How We Got Here.
For the past forty years, we’ve been absorbed in the practice of creating something out of nothing. Making prints from the fragments of our travels and imaginations, fine frames out of unhewn wood & handmade paper from thousands of off-cuts. It has been an all encompassing and poetic process and our latest chapter is the conversion of a neighbourhood bakery into an atelier-gallery: our first every urban location. More about that later…
As stardust children of the sixties, our utopian founding principles have stood the test of time : interdependence, creativity, experimentation and transmission. A creative life well-lived, preferably without the accompaniment of grinding poverty. Neither of us ever wanted a nine-to-five job and freedom seemed like a goal worth working for. Goals are nice, but they don’t mean anything if you don’t show up and start doing it. So straight after graduating we begun teaching, learning and exchanging and we haven’t stopped since: initially art history, then onto printmaking, papermaking, bespoke framing, later on furniture & craft design and recently curating contemporary art exhibitions.
Our business plan was the ‘use-what-you-have-around’ model and keep on at it until it works (i.e. sells). We had few resources apart from a magnificent but windswept miner’s cottage ‘Mountain Gate’, painstakingly transformed by Pete into a pseudo Greek villa, all rough white walls and sky and a view over the mountains to make your heart literally skip a beat (when the mist occasionally lifted). Plus we had loads of fresh air in the form of wind and most importantly young love and time. Thankfully we both share a creative mindset and the ability to adapt, so we got started self-building a wood & glass studio with room for the obligatory wood burning stove and possibly a bit of kit one day once we had the funds.
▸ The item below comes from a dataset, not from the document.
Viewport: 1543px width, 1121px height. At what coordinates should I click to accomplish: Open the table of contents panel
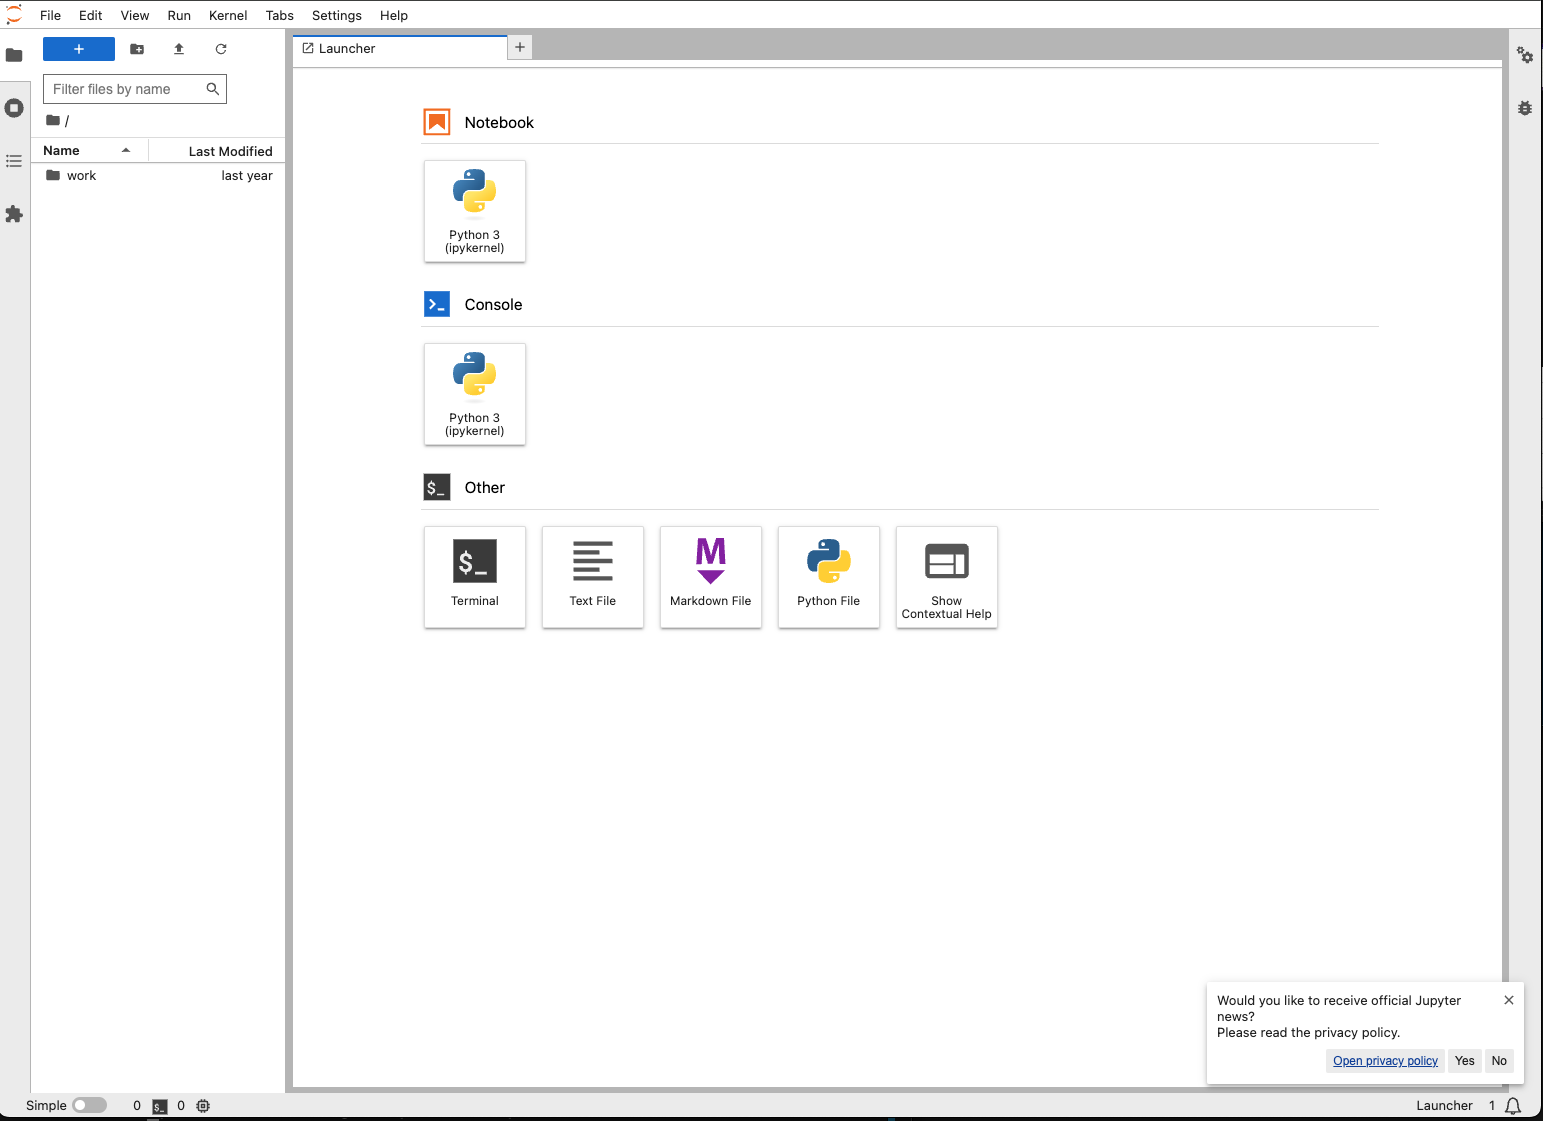click(x=15, y=161)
A chance meeting with a master papermaker, Maureen Richardson, an expert on all things paper and print-related set us on a new path. We had plenty of paper off-cuts from our framing business to recycle and a constant supply of wind for air drying so we learnt how to make paper. The results were astonishing, and as our handmade papers beautifully complemented our prints it was time to scale up.
Our first major equipment investment was a handmade Bewick & Wilson etching press, crafted by two highly skilled engineers in their garage in the north of England. A monstrously heavy beast, it was delivered to our newly-built, empty studio in a van with strengthened suspension and a pulley system to manoeuvre it. Steadfast under fire, it remained there for ten years until we moved it, with great effort and no pulley, to Southwest France.
Sometimes you just have to jump and so with scant preparation after falling for an idyllic house with a massive fig tree in the front garden in the heart of a ridiculously picturesque village, we moved to France in 2000. The biggest shock was the significant rise in population: from 20 in Brynafan in Wales to a staggering 130 in St Marcel du Périgord.
It took some time to get used to the hurly burly of village life, which we did whilst restoring an old house for a growing family and turning old barns into workshop and gallery spaces: Atelier Ermitage. A precious time indeed with an orientation towards fine woodworking and furniture design for private clients and a superheroine guise as Paperwoman running workshops about paper transformation and metamorphosis at public events.
Time moved on apace, children grew up and the big city called. So eighteen years later we moved up the road to Périgueux and 30,000 potential customers ! In the capital of Dordogne, we fell upon and bought a disused bakery which we transformed into a light-filled atelier-studio, our first urban location. We call it artplus as a way of bringing together the various strands of our working creative lives, but also because it’s an open door to what might follow.
That same press, a constant in our lives, now stands victoriously in our green-walled printmaking studio at artplus. Many hands have used it and we hope many more as we enlarge our programme of workshops and open studio access to share our lifelong passion for creation, experimentation and life itself.